Aim - Recast the lines of the listing as a JSON list of strings, one string per line and no blank lines. Begin at the line that contains "Select the 智能调控引擎 label" and stop after the line that contains "[2305, 788]".

Records for locating described items:
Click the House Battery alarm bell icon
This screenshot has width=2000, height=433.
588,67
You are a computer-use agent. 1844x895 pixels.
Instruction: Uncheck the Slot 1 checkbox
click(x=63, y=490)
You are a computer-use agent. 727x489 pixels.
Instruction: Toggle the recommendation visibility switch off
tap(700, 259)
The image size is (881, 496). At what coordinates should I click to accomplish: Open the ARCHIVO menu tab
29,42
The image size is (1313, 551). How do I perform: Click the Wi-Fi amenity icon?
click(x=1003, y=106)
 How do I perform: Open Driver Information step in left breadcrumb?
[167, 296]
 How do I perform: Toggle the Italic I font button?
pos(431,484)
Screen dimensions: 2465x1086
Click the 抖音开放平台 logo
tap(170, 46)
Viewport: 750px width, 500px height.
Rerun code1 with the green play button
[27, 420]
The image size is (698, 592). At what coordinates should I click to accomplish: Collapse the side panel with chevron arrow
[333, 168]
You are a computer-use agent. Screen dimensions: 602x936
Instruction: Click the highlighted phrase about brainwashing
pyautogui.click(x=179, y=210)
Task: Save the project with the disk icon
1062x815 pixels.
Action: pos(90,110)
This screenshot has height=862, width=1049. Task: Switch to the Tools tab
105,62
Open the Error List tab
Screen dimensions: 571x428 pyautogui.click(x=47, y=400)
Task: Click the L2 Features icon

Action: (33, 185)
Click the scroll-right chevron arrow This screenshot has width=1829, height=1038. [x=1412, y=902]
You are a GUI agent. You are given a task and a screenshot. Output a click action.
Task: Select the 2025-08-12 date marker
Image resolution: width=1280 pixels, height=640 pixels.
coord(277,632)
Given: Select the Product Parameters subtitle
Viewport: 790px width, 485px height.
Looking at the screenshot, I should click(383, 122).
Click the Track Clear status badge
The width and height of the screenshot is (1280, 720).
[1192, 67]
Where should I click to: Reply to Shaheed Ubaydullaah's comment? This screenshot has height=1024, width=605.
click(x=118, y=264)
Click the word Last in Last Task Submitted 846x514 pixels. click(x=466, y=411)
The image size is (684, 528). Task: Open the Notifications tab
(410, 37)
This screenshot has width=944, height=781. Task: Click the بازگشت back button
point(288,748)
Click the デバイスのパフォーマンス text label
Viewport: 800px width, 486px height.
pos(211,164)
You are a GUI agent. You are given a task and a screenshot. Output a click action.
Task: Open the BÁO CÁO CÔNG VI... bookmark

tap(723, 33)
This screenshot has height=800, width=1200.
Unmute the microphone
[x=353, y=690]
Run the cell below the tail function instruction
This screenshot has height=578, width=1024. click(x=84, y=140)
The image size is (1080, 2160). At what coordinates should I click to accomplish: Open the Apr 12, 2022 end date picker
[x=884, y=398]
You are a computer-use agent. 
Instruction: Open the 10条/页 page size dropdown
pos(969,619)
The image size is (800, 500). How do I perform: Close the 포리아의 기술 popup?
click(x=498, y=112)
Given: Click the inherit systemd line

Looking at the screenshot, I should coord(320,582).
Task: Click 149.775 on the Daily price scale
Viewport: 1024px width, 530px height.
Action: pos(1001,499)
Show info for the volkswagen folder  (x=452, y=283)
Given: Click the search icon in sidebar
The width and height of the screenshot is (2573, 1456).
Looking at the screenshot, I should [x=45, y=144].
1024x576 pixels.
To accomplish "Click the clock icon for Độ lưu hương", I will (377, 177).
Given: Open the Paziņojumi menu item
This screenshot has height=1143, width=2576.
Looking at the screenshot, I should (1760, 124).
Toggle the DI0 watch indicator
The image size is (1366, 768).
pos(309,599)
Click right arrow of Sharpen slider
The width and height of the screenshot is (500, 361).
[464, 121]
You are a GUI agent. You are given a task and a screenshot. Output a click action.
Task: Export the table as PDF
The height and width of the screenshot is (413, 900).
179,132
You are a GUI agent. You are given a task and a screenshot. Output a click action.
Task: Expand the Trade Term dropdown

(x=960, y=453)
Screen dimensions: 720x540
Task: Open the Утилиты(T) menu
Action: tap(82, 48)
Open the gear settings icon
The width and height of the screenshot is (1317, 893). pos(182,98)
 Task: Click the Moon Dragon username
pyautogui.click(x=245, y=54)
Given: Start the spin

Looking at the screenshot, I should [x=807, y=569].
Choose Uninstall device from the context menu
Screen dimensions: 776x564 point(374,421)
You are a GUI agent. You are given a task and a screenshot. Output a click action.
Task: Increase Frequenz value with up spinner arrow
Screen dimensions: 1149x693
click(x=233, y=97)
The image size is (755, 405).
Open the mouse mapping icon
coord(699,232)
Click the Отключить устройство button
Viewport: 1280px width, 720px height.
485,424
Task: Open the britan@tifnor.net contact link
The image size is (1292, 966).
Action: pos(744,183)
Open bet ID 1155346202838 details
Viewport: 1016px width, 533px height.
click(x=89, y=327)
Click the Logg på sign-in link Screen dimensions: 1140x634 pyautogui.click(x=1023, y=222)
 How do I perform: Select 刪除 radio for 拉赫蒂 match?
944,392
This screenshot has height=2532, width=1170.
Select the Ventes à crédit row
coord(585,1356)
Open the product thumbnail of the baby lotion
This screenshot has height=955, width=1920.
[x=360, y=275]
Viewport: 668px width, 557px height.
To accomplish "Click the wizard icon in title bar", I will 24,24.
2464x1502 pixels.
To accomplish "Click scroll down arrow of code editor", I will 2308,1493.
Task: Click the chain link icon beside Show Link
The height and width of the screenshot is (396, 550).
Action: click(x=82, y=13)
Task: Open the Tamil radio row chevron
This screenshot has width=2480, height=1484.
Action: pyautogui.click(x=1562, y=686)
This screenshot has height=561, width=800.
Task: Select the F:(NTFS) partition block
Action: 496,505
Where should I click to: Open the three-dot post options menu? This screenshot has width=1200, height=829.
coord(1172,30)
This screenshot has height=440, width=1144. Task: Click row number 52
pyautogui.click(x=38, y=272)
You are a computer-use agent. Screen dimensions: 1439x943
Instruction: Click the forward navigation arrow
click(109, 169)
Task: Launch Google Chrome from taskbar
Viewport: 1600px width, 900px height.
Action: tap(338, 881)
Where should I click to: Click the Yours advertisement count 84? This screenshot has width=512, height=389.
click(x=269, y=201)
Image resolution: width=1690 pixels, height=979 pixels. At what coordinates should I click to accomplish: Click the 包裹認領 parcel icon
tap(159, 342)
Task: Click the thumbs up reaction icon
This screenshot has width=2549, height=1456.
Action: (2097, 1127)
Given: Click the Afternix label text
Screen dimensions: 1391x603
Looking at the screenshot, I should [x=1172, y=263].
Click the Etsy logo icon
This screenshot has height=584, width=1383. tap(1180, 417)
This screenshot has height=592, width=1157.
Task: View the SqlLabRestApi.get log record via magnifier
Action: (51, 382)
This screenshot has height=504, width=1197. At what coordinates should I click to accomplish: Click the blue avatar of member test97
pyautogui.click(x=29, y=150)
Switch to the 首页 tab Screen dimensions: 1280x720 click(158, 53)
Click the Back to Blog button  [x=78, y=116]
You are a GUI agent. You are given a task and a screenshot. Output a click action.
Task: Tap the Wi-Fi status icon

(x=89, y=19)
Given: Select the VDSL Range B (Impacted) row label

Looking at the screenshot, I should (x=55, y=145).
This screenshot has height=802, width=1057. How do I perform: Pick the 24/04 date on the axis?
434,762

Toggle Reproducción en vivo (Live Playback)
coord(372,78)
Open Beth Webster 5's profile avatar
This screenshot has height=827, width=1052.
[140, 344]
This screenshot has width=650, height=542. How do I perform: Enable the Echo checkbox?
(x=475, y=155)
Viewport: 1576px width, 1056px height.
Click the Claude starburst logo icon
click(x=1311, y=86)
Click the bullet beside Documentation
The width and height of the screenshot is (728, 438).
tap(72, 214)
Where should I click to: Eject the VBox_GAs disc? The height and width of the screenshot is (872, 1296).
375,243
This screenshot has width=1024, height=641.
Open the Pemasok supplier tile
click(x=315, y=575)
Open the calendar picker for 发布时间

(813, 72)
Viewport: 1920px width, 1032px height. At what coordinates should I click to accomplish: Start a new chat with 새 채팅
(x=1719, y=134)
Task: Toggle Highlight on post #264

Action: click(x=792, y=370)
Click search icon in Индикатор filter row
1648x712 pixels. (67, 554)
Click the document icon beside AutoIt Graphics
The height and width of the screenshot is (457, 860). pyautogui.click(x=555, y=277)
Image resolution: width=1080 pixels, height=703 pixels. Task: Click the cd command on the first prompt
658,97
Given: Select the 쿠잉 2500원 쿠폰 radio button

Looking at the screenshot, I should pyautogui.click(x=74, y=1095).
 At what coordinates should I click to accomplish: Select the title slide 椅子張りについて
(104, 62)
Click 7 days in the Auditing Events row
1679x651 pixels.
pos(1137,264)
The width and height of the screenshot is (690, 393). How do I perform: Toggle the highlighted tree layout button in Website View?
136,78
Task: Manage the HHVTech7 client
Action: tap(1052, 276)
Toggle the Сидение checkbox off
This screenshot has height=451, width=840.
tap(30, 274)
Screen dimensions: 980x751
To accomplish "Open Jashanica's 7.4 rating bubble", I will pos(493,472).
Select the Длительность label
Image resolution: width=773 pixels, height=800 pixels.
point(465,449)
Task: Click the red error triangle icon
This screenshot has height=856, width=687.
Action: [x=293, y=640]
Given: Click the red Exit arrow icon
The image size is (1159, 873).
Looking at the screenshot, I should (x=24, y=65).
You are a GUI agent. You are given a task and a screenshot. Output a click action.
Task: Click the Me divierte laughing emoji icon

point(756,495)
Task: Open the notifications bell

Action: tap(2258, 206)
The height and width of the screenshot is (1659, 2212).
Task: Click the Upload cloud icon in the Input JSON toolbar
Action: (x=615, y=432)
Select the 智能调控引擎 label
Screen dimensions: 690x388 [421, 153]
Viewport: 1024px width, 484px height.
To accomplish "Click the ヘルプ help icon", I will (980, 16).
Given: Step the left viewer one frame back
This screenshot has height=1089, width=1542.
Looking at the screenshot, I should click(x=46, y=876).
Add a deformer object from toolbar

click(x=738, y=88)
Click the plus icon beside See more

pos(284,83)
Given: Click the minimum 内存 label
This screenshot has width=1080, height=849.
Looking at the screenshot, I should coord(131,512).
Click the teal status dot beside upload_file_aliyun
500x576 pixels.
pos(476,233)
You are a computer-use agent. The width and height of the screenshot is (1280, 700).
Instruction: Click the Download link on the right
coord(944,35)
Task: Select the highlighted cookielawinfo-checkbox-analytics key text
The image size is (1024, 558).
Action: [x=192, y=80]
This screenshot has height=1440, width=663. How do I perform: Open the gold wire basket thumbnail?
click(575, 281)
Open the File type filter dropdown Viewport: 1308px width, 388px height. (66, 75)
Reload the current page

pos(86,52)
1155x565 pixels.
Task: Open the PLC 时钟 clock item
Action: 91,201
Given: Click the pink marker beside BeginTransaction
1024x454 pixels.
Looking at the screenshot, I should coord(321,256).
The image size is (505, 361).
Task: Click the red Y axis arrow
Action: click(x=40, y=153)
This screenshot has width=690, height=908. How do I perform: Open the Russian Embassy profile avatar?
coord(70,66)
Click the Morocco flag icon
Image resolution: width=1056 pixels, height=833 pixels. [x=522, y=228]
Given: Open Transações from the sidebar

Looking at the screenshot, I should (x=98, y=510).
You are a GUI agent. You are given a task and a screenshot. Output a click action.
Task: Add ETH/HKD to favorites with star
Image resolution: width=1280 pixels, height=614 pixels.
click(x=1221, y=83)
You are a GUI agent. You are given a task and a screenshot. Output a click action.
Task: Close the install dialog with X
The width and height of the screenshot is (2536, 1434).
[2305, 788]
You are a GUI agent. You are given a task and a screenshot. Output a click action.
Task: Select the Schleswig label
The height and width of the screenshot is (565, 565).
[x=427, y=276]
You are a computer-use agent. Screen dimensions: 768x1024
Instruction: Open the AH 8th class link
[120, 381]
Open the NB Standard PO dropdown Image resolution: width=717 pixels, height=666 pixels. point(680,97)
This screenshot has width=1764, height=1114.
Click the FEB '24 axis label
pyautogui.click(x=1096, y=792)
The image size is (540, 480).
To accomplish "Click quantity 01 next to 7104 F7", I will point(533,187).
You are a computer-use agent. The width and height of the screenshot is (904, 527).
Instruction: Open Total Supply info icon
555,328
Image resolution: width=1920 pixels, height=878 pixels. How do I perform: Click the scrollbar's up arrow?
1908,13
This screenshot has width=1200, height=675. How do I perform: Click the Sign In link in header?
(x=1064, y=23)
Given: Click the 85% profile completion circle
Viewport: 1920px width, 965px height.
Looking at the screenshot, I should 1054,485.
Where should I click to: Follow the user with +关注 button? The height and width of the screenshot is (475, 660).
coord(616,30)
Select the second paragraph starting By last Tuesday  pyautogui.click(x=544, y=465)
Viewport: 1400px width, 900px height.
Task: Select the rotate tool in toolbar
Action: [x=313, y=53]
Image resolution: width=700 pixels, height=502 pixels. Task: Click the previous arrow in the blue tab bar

Exercise solution -
[
  "Select the 智能调控引擎 label",
  "Screen dimensions: 690x388 [421, 153]",
  "Viewport: 1024px width, 484px height.",
  "To accomplish \"Click the ヘルプ help icon\", I will (980, 16).",
  "Given: Step the left viewer one frame back",
  "This screenshot has height=1089, width=1542.",
  "Looking at the screenshot, I should click(x=46, y=876).",
  "Add a deformer object from toolbar",
  "click(x=738, y=88)",
  "Click the plus icon beside See more",
  "pos(284,83)",
  "Given: Click the minimum 内存 label",
  "This screenshot has width=1080, height=849.",
  "Looking at the screenshot, I should coord(131,512).",
  "Click the teal status dot beside upload_file_aliyun",
  "500x576 pixels.",
  "pos(476,233)",
  "You are a computer-use agent. The width and height of the screenshot is (1280, 700).",
  "Instruction: Click the Download link on the right",
  "coord(944,35)",
  "Task: Select the highlighted cookielawinfo-checkbox-analytics key text",
  "The image size is (1024, 558).",
  "Action: [x=192, y=80]",
  "This screenshot has height=1440, width=663. How do I perform: Open the gold wire basket thumbnail?",
  "click(575, 281)",
  "Open the File type filter dropdown Viewport: 1308px width, 388px height. (66, 75)",
  "Reload the current page",
  "pos(86,52)",
  "1155x565 pixels.",
  "Task: Open the PLC 时钟 clock item",
  "Action: 91,201",
  "Given: Click the pink marker beside BeginTransaction",
  "1024x454 pixels.",
  "Looking at the screenshot, I should coord(321,256).",
  "The image size is (505, 361).",
  "Task: Click the red Y axis arrow",
  "Action: click(x=40, y=153)",
  "This screenshot has width=690, height=908. How do I perform: Open the Russian Embassy profile avatar?",
  "coord(70,66)",
  "Click the Morocco flag icon",
  "Image resolution: width=1056 pixels, height=833 pixels. [x=522, y=228]",
  "Given: Open Transações from the sidebar",
  "Looking at the screenshot, I should (x=98, y=510).",
  "You are a GUI agent. You are given a task and a screenshot. Output a click action.",
  "Task: Add ETH/HKD to favorites with star",
  "Image resolution: width=1280 pixels, height=614 pixels.",
  "click(x=1221, y=83)",
  "You are a GUI agent. You are given a task and a screenshot. Output a click action.",
  "Task: Close the install dialog with X",
  "The width and height of the screenshot is (2536, 1434).",
  "[2305, 788]"
]